● **Excerpted text**
------
A.E. Larsen, T.C. Crowe and A.P. Russell, The Centre for Physical Activity and Nutrition Research (C-PAN), School of Exercise and Nutrition Sciences, Deakin University, VIC 3125, Australia.

Introduction: Atrogin-1 is a muscle specific E3-ligase involved in muscle wasting (Bodine et al., 2001). Increased levels of atrogin-1 mRNA has been observed in numerous in vitro and in vivo rodents models of muscle atrophy (Glass, 2005). Human studies performed have shown that atrogin-1 is increased in human atrophy conditions, such as leg immobilization (Jones et al., 2004), ALS (Leger et al., 2006), COPD (Doucet et al., 2007) and quadriplegic myopathy (Di Giovanni et al., 2004). In mice, but not humans, fasting increases atrogin-1 (Sandri et al., 2004; Larsen et al., 2006), suggesting that species differences may exists with respect to its regulation. The aim of the present study was to determine the regulation of atrogin-1 and protein degradation following treatment with dexamethasone (DEXA) and TNFα in mouse C2C12 and human primary myotubes.

Methods: Mouse C2C12 myotubes and primary human myotubes were treated with either TNF-α (20 ng/mL) or DEXA (10 μM) for 1, 4, 24 and 48-h. Atrogin-1 mRNA levels were measured using real time-PCR. Protein degradation was determined by measuring the release of [3H]-tyrosine into the media.

Results: Atrogin-1 mRNA was significantly increased 2- and 4-fold in C2C12 myotubes after 24 and 48-h treatment with DEXA, respectively. In human myoblasts atrogin-1 was increased 2.2-fold only after 48-h of DEXA treatment. After treating C2C12 cells with TNF-α, atrogin-1 showed a transient change, increasing by 50% following 1-hr of treatment, decreasing to 50% below control levels following 4h of treatment then retuning to control levels after 24 and 48-h. In contrast, human myotubes treated with TNF-α showed a 3.1 fold increase in atrogin-1 after 48-h of treatment. In the human myotubes the increase in atrogin-1 mRNA levels following 48-h of both DEXA and TNF-α treatment resulted in significant increases in protein degradation by approximately 15%.

Conclusions: Treatment of both mouse C12C12 myotubes and primary human myotubes with DEXA results in increases in atrogin-1 mRNA; however human myotubes require a longer treatment period. Treatment with TNF-α demonstrated a more dramatic species dependent effect, with mouse C2C12 myotubes presenting a rapid increase, then decrease in atrogin-1 over 1-4 h of treatment, followed by a return to baseline lines at 48-h. In contrast, human myotubes had an increase in atrogin-1 mRNA 48- after treatment. In human myotubes the increases in atrogin-1 caused by both DEXA and TNF-α was associated with an increase in protein degradation. These observations highlight the need for caution when translating results obtained in rodent models to human conditions.
------
● **Dataset entries**
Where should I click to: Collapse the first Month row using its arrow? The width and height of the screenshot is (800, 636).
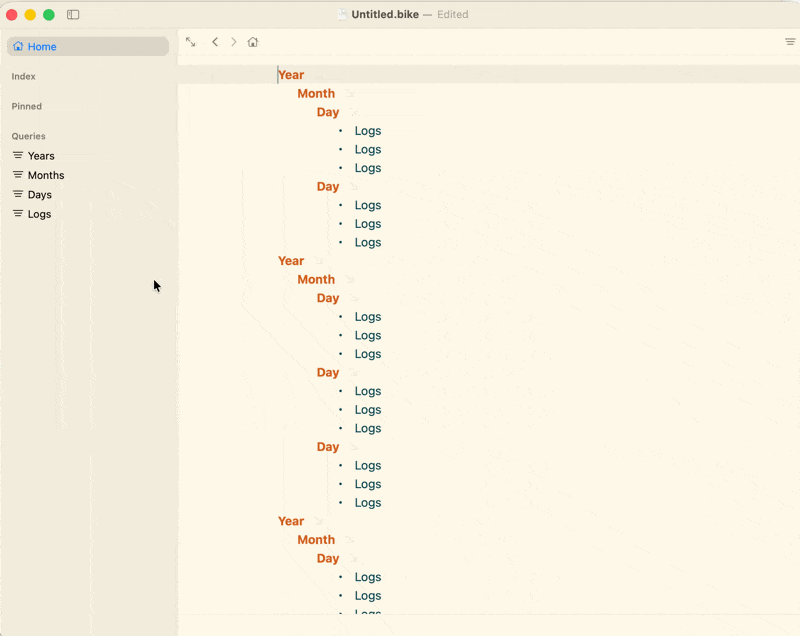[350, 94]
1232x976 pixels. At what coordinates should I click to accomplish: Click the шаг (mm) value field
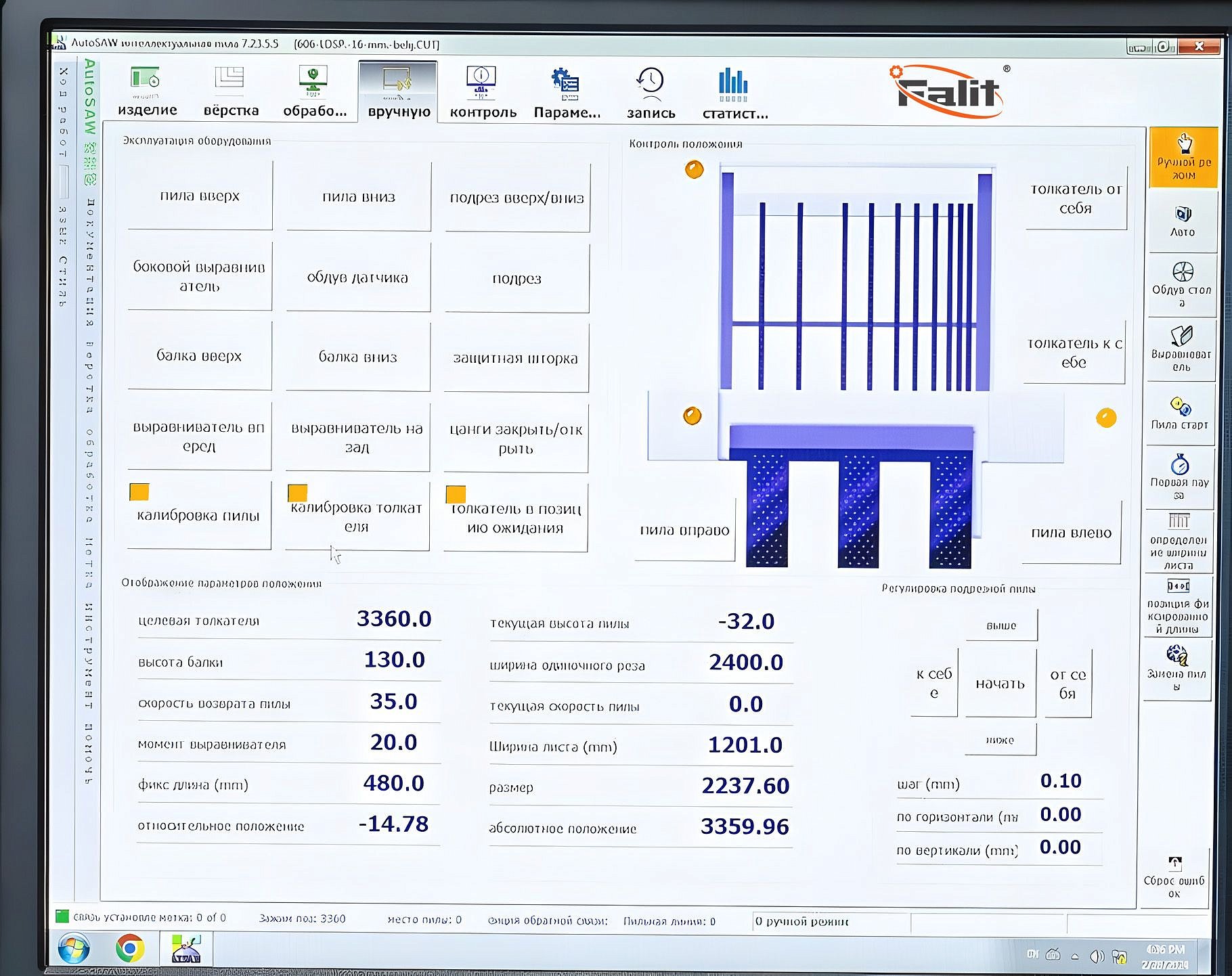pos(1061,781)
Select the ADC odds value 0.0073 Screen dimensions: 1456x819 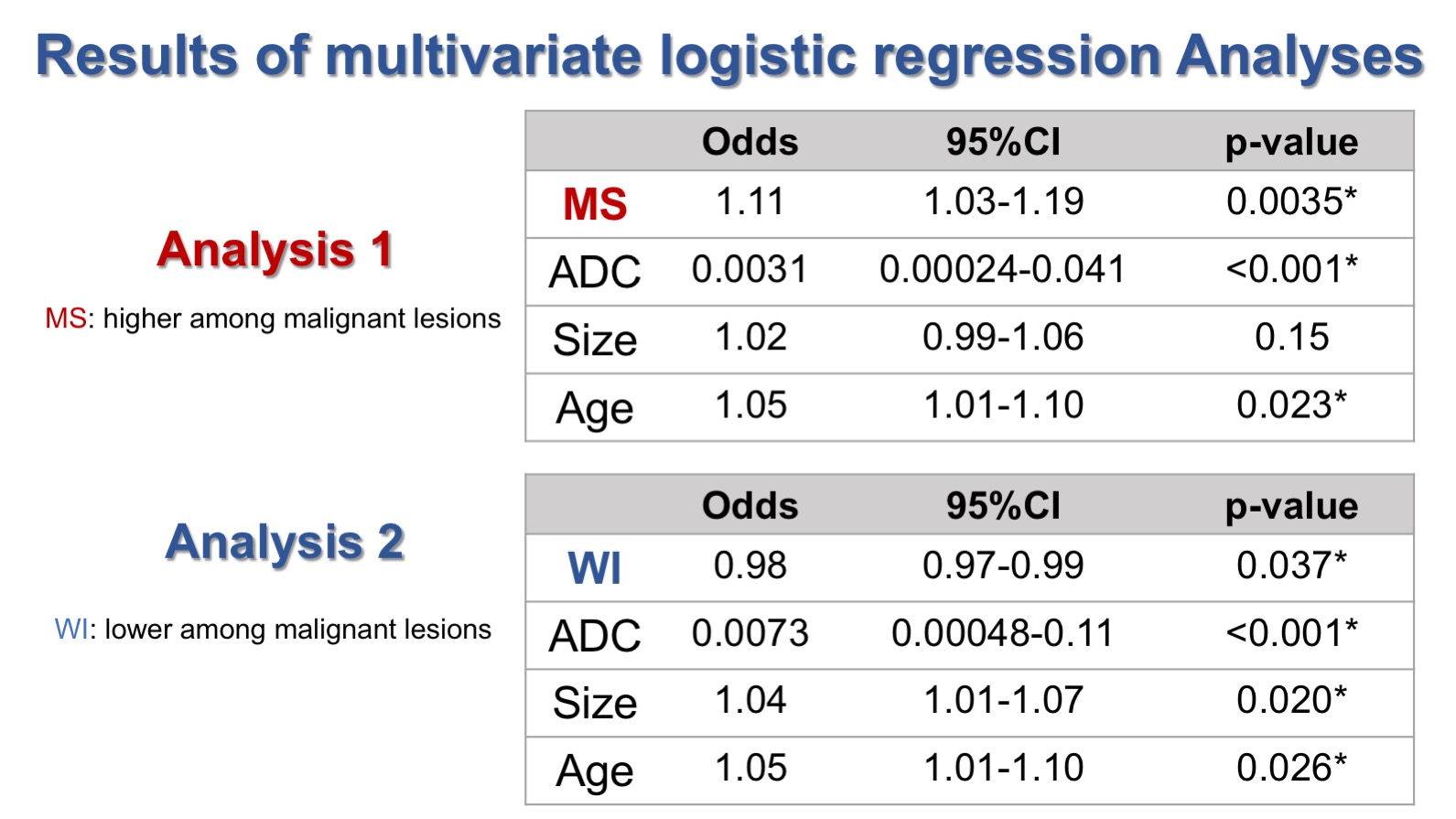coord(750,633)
------
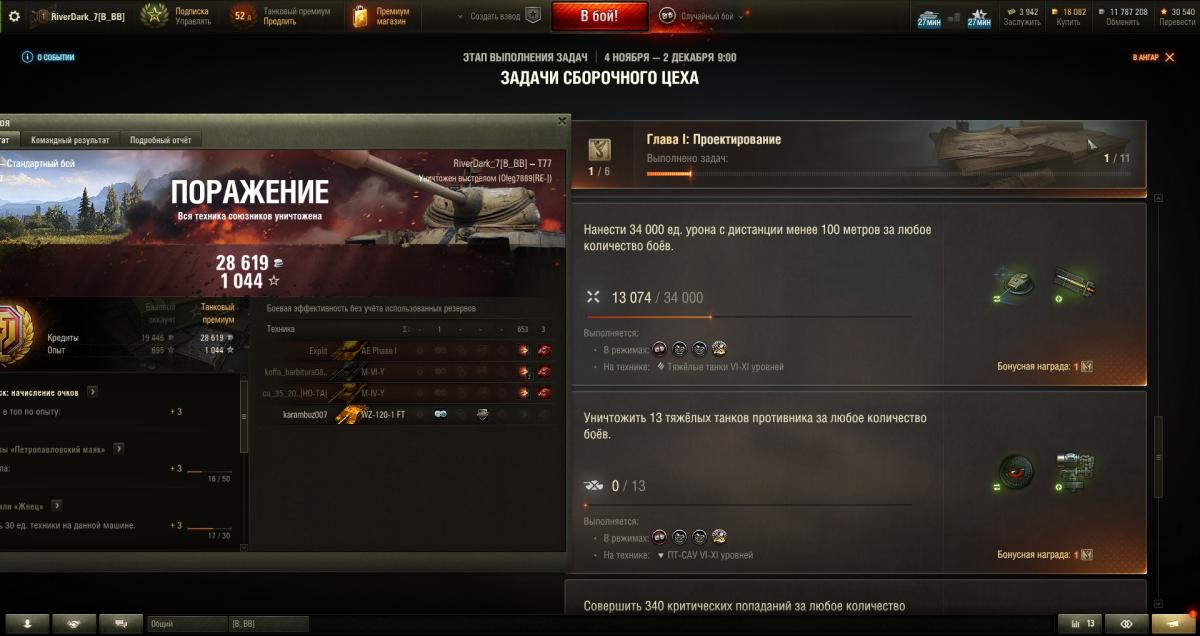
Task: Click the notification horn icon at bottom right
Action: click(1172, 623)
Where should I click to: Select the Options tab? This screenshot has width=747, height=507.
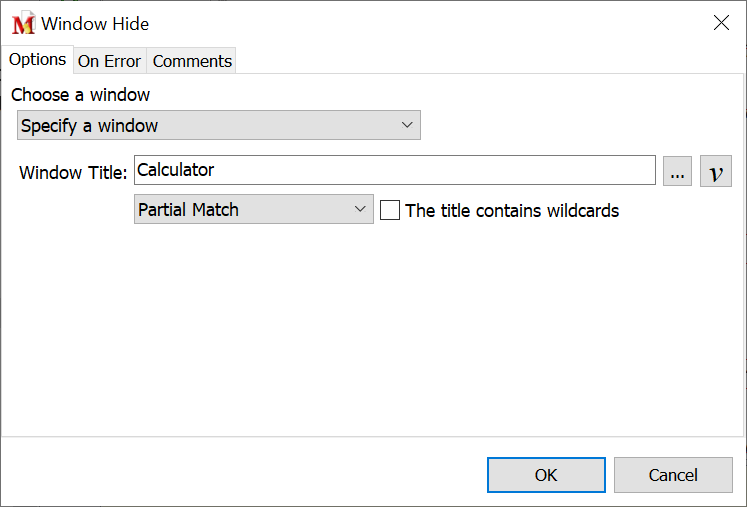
------
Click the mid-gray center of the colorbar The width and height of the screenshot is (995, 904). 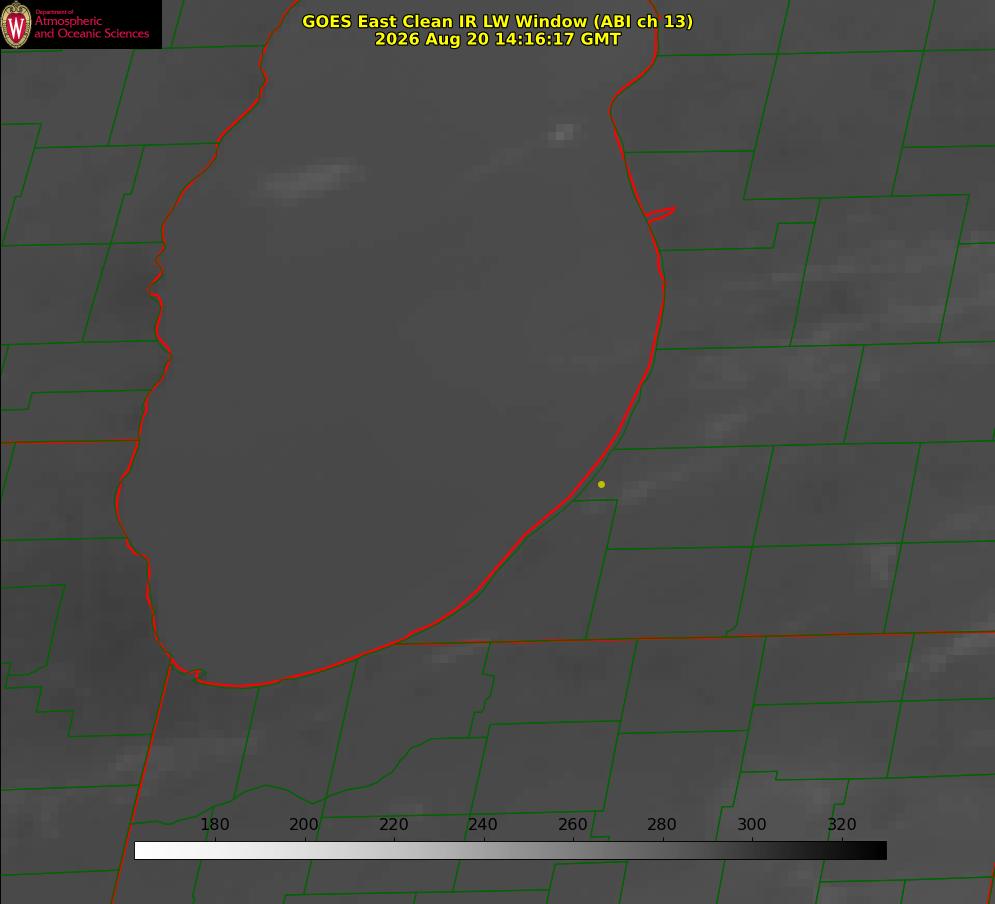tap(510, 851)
------
● **Questions to answer**
[A] In the atrogin-1 abstract, what concentration of DEXA was used to treat the myotubes?
[B] Please copy the stretch of the atrogin-1 abstract from "Results: Atrogin-1 mRNA" through "by approximately 15%.".

● **Answers to the exercise**
[A] 10 μM

[B]
Results: Atrogin-1 mRNA was significantly increased 2- and 4-fold in C2C12 myotubes after 24 and 48-h treatment with DEXA, respectively. In human myoblasts atrogin-1 was increased 2.2-fold only after 48-h of DEXA treatment. After treating C2C12 cells with TNF-α, atrogin-1 showed a transient change, increasing by 50% following 1-hr of treatment, decreasing to 50% below control levels following 4h of treatment then retuning to control levels after 24 and 48-h. In contrast, human myotubes treated with TNF-α showed a 3.1 fold increase in atrogin-1 after 48-h of treatment. In the human myotubes the increase in atrogin-1 mRNA levels following 48-h of both DEXA and TNF-α treatment resulted in significant increases in protein degradation by approximately 15%.